=== Entries shown ===
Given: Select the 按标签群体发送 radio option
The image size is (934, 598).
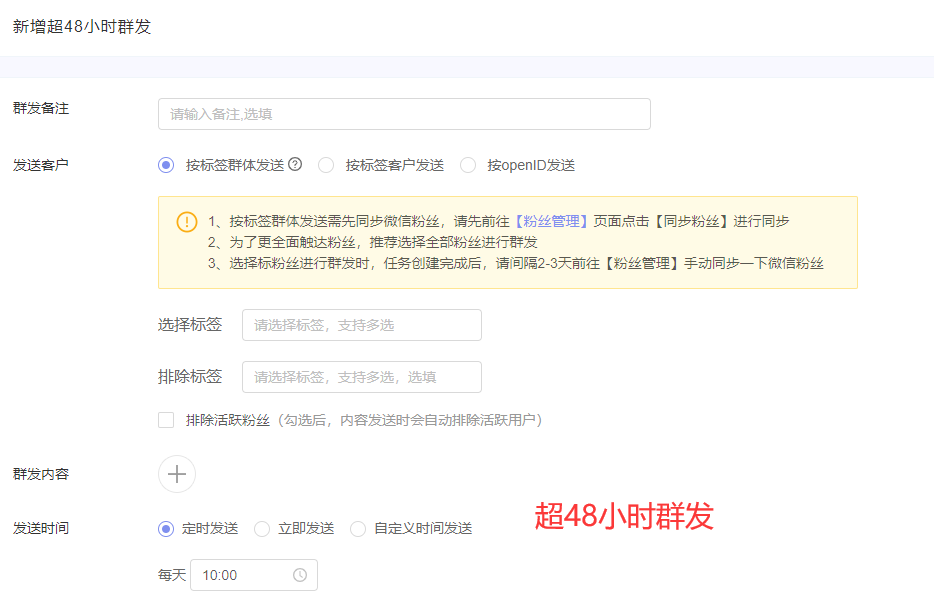Looking at the screenshot, I should (x=166, y=165).
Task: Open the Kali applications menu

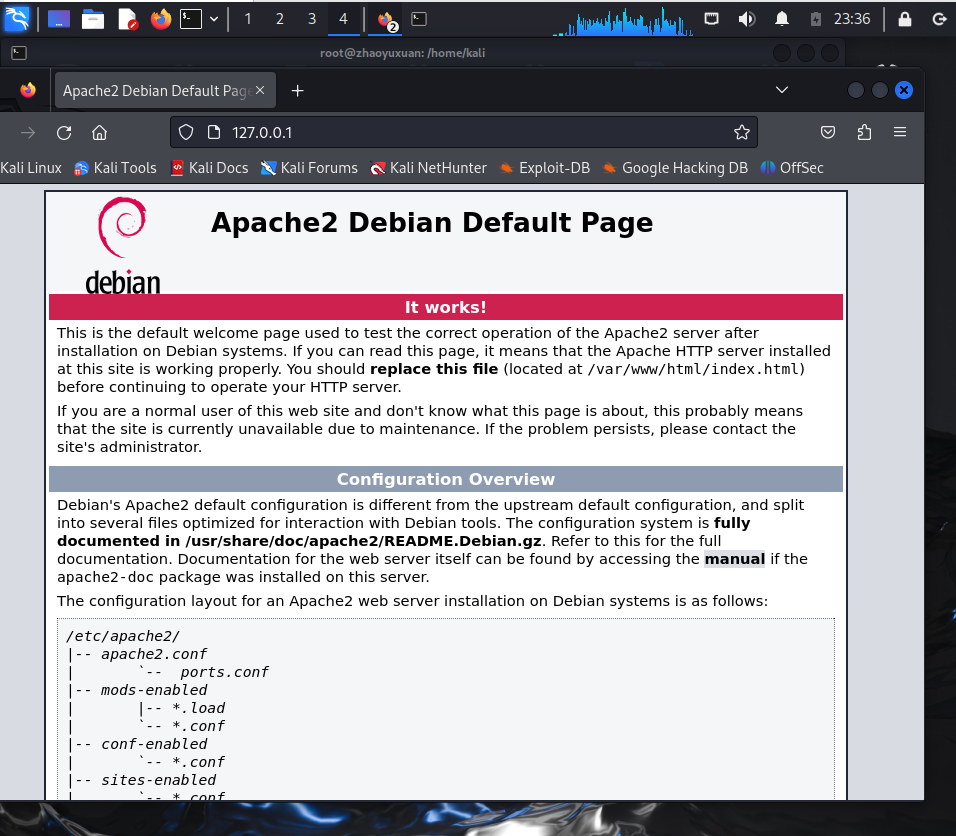Action: pyautogui.click(x=17, y=18)
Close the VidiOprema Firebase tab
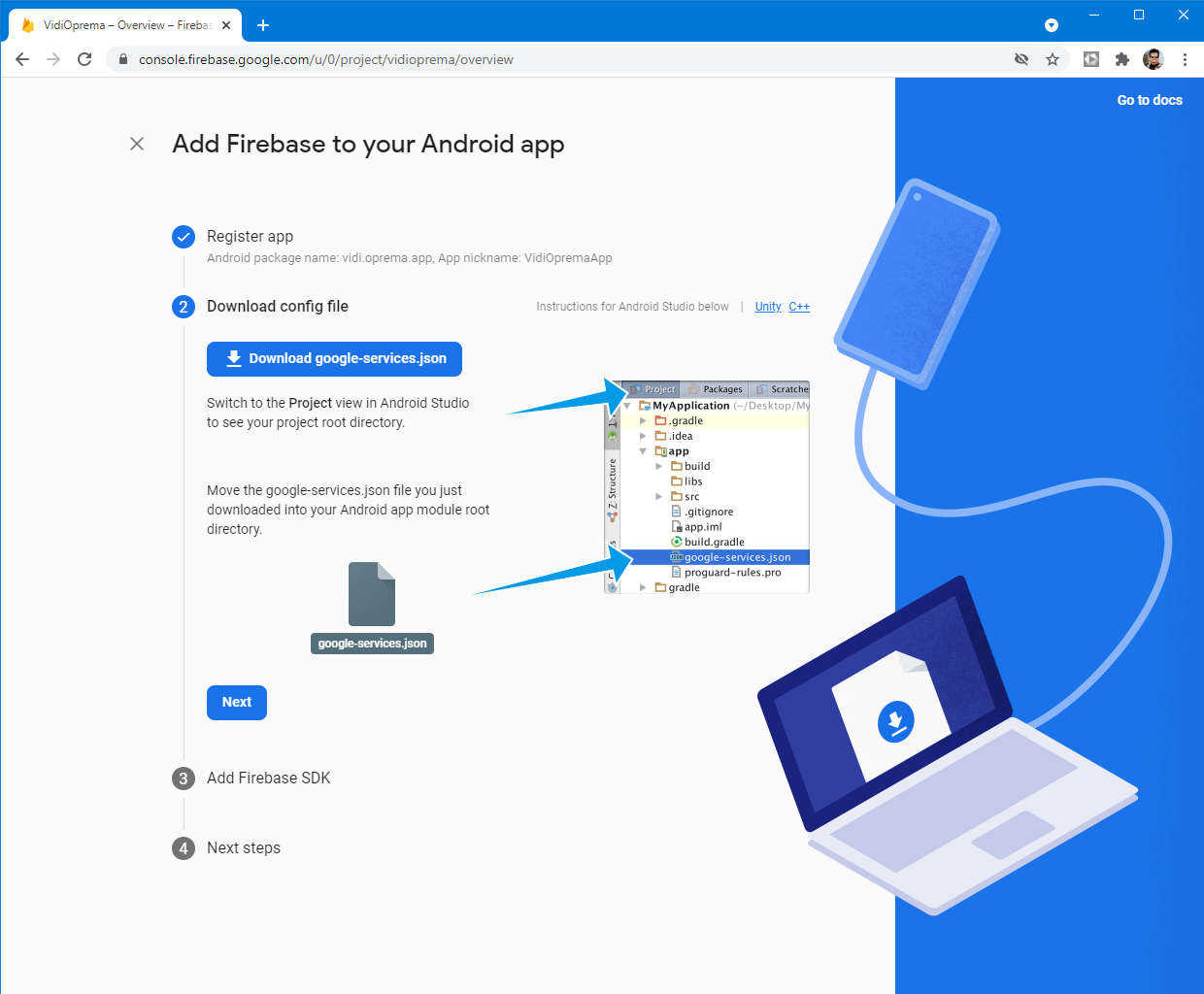The image size is (1204, 994). click(x=226, y=25)
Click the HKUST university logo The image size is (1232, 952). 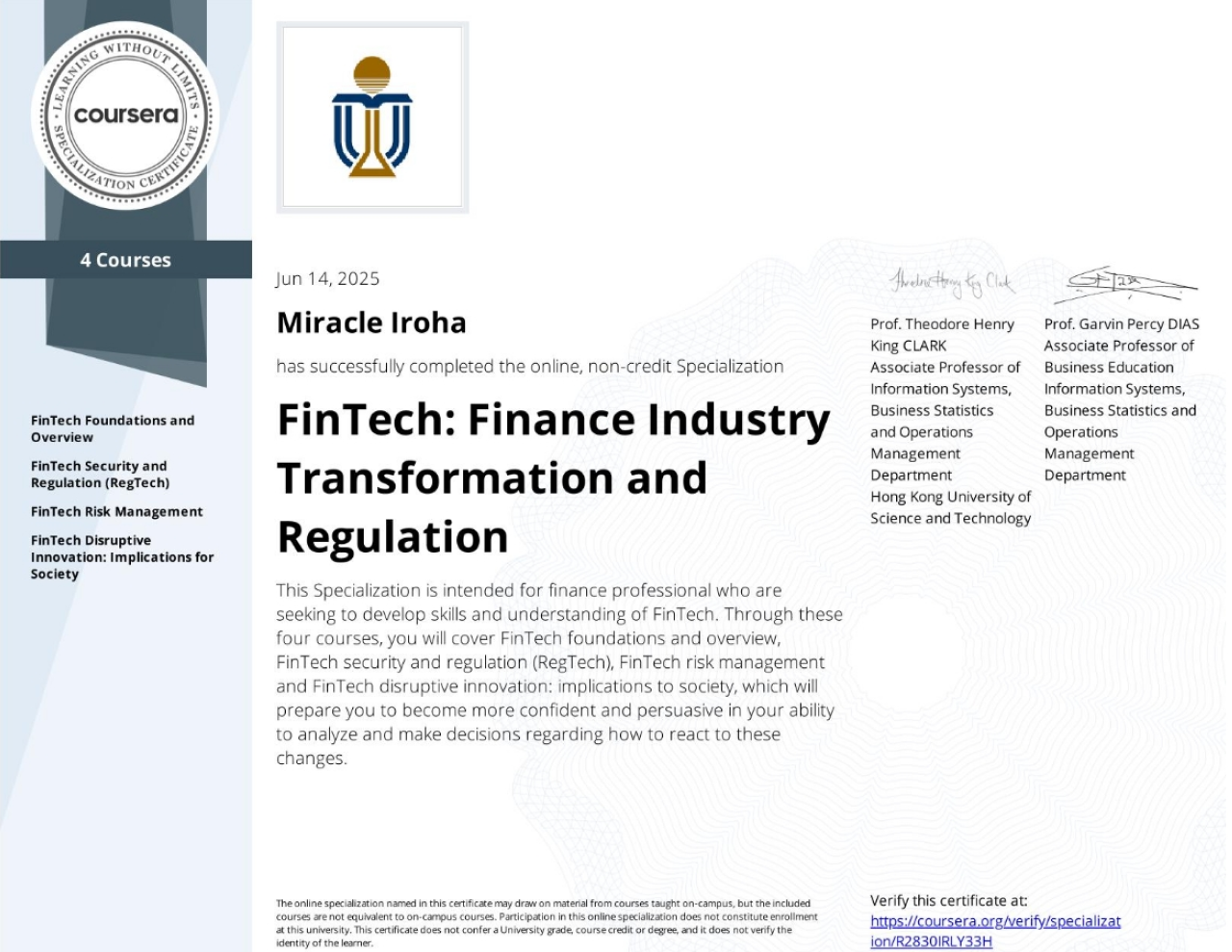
===
Work item
Print all the entries again exactly as written, but without the pictures.

Answer to this exercise
Given: Select the 按标签群体发送 radio option
The image size is (934, 598).
Looking at the screenshot, I should (x=166, y=165).
Task: Open the Kali applications menu

Action: pyautogui.click(x=17, y=18)
Close the VidiOprema Firebase tab
The image size is (1204, 994). click(x=226, y=25)
Click the HKUST university logo The image size is (1232, 952). 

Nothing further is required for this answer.